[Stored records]

# # # # #

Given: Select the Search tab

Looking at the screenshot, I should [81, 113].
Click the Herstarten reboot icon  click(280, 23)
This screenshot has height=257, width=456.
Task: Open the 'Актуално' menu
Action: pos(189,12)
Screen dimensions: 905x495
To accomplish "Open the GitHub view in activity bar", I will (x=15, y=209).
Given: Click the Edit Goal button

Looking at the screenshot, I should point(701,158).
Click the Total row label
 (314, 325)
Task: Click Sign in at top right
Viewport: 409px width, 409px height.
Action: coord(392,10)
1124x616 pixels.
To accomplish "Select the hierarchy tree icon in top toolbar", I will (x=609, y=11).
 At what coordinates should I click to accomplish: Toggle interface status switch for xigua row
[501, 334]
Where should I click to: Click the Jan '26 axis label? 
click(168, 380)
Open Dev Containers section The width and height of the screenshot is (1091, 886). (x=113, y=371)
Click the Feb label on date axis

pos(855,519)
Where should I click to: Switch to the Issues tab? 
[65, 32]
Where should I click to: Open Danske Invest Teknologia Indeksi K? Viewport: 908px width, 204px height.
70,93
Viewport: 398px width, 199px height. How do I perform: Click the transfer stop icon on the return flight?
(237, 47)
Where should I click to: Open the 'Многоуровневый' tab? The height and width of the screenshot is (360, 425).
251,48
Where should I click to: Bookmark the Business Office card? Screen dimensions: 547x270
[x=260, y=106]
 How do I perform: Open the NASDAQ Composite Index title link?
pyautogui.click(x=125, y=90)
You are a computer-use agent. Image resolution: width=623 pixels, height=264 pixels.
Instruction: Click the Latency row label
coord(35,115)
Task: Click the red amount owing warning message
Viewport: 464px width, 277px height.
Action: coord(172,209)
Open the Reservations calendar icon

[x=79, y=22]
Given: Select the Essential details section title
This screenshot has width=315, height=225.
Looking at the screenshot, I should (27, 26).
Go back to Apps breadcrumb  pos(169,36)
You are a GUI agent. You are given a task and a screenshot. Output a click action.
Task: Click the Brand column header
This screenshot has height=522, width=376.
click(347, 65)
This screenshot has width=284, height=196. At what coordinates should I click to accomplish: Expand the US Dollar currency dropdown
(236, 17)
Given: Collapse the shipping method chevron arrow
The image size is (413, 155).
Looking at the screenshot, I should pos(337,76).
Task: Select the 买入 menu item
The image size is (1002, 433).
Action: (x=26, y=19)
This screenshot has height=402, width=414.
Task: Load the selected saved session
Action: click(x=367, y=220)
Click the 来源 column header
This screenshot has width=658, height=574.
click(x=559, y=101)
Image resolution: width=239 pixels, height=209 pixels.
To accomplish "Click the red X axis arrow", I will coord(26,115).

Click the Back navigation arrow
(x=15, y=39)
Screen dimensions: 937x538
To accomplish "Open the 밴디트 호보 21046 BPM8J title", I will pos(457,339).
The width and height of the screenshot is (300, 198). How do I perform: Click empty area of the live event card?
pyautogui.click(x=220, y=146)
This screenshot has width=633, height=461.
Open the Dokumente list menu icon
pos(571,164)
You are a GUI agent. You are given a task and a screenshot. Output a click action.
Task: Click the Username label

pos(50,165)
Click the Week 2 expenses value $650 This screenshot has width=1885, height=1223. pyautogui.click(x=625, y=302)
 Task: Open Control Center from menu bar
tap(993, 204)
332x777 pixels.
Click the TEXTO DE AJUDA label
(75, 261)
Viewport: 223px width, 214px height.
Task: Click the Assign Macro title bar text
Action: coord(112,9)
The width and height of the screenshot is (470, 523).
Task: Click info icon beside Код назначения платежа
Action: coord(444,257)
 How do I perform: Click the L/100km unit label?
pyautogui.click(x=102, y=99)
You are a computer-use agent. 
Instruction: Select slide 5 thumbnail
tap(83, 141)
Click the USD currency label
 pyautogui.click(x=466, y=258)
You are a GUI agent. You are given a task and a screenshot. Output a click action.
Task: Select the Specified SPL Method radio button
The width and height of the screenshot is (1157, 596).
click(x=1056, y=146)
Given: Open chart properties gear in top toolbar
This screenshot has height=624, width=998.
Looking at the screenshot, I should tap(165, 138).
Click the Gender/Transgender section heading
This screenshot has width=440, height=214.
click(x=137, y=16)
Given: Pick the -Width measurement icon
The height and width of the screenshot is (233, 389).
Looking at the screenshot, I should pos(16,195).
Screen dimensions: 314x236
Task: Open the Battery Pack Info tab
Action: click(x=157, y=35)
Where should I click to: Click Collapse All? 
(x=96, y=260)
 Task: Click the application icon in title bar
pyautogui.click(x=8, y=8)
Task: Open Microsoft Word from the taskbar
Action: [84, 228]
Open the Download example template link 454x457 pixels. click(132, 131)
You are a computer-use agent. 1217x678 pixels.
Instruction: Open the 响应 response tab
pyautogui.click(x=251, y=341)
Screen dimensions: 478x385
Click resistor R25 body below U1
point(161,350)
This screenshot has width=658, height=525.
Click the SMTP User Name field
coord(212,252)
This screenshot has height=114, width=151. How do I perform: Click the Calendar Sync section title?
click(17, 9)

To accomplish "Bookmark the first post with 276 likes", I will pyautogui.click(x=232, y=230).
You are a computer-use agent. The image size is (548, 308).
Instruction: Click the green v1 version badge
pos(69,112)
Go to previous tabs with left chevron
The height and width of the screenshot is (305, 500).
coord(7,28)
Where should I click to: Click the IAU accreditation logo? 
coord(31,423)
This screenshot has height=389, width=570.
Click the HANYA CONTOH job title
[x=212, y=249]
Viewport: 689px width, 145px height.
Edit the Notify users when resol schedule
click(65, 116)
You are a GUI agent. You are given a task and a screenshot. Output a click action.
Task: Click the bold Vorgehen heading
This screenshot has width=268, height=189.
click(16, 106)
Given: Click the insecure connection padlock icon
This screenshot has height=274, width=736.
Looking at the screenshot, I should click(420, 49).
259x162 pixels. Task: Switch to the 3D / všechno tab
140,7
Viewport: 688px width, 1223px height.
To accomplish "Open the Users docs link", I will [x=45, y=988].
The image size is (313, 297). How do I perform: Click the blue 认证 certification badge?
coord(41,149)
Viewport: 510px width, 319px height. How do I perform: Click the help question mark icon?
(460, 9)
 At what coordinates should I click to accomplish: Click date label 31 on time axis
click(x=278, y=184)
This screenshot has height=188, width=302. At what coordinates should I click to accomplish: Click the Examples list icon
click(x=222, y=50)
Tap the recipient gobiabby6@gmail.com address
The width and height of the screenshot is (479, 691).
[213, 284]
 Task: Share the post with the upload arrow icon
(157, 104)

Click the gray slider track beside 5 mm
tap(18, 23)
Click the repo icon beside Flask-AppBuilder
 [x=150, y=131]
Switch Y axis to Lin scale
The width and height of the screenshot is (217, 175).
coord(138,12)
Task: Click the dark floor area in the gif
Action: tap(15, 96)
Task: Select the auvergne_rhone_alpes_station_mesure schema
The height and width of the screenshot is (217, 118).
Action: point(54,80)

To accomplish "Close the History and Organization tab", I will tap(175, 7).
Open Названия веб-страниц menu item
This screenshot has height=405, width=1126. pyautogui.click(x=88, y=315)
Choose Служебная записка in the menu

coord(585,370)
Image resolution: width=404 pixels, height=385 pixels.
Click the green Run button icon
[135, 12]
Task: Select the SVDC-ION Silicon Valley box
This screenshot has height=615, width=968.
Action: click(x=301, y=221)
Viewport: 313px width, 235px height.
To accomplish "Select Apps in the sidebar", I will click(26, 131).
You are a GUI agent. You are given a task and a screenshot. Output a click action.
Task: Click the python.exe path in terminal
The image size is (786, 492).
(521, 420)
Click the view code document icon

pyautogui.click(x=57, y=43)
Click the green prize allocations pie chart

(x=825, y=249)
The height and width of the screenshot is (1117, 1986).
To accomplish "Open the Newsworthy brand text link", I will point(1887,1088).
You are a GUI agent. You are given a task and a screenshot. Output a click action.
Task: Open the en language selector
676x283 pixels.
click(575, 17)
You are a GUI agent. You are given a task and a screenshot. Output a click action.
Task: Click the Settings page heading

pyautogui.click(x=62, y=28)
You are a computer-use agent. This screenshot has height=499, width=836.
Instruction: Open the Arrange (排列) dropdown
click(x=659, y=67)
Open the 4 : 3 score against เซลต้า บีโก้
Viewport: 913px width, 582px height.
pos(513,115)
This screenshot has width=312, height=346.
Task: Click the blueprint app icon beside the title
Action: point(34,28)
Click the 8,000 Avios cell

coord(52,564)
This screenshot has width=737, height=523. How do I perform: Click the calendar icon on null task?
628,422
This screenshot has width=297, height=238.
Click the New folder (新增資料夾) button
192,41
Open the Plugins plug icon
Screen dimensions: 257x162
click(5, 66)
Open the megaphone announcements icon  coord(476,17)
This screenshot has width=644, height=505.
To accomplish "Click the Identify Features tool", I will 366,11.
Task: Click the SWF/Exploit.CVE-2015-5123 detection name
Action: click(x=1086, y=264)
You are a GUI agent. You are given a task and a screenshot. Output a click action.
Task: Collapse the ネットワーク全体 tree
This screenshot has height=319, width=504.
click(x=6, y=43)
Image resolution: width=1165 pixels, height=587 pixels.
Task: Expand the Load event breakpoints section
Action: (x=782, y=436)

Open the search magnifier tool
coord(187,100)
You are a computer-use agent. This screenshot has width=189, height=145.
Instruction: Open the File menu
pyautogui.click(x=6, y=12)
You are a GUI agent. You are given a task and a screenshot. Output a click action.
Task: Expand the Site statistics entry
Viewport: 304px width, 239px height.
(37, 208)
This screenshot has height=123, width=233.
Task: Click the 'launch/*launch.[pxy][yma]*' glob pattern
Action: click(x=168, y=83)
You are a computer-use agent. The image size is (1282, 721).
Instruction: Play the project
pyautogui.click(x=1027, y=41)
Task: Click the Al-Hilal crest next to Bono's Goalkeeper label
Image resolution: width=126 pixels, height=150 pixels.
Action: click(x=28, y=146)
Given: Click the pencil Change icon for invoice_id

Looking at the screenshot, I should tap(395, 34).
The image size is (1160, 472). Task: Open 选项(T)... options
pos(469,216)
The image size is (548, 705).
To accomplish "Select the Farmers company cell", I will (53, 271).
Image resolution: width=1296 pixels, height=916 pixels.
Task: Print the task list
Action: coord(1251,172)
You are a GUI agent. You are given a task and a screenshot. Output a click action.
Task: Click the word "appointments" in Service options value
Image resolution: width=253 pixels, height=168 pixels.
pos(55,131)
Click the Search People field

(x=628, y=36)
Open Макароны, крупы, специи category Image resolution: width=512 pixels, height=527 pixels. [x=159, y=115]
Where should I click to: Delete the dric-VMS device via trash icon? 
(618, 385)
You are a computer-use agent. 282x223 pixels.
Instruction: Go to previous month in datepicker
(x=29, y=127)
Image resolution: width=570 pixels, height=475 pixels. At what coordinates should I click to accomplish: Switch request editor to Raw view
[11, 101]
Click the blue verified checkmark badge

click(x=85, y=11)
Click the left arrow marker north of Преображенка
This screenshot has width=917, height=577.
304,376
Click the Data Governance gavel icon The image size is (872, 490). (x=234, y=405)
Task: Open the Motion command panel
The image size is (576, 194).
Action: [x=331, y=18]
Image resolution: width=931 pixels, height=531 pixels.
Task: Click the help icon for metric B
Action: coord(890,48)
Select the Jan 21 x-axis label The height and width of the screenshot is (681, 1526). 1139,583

# # # # #

→ TASK GOAL: From the line containing "You are a computer-use agent. 282x223 pixels." to the final line of the data above, transcribe every line exactly and nothing more.

→ PROBLEM SOLUTION:
You are a computer-use agent. 282x223 pixels.
Instruction: Go to previous month in datepicker
(x=29, y=127)
Image resolution: width=570 pixels, height=475 pixels. At what coordinates should I click to accomplish: Switch request editor to Raw view
[11, 101]
Click the blue verified checkmark badge

click(x=85, y=11)
Click the left arrow marker north of Преображенка
This screenshot has width=917, height=577.
304,376
Click the Data Governance gavel icon The image size is (872, 490). (x=234, y=405)
Task: Open the Motion command panel
The image size is (576, 194).
Action: [x=331, y=18]
Image resolution: width=931 pixels, height=531 pixels.
Task: Click the help icon for metric B
Action: coord(890,48)
Select the Jan 21 x-axis label The height and width of the screenshot is (681, 1526). 1139,583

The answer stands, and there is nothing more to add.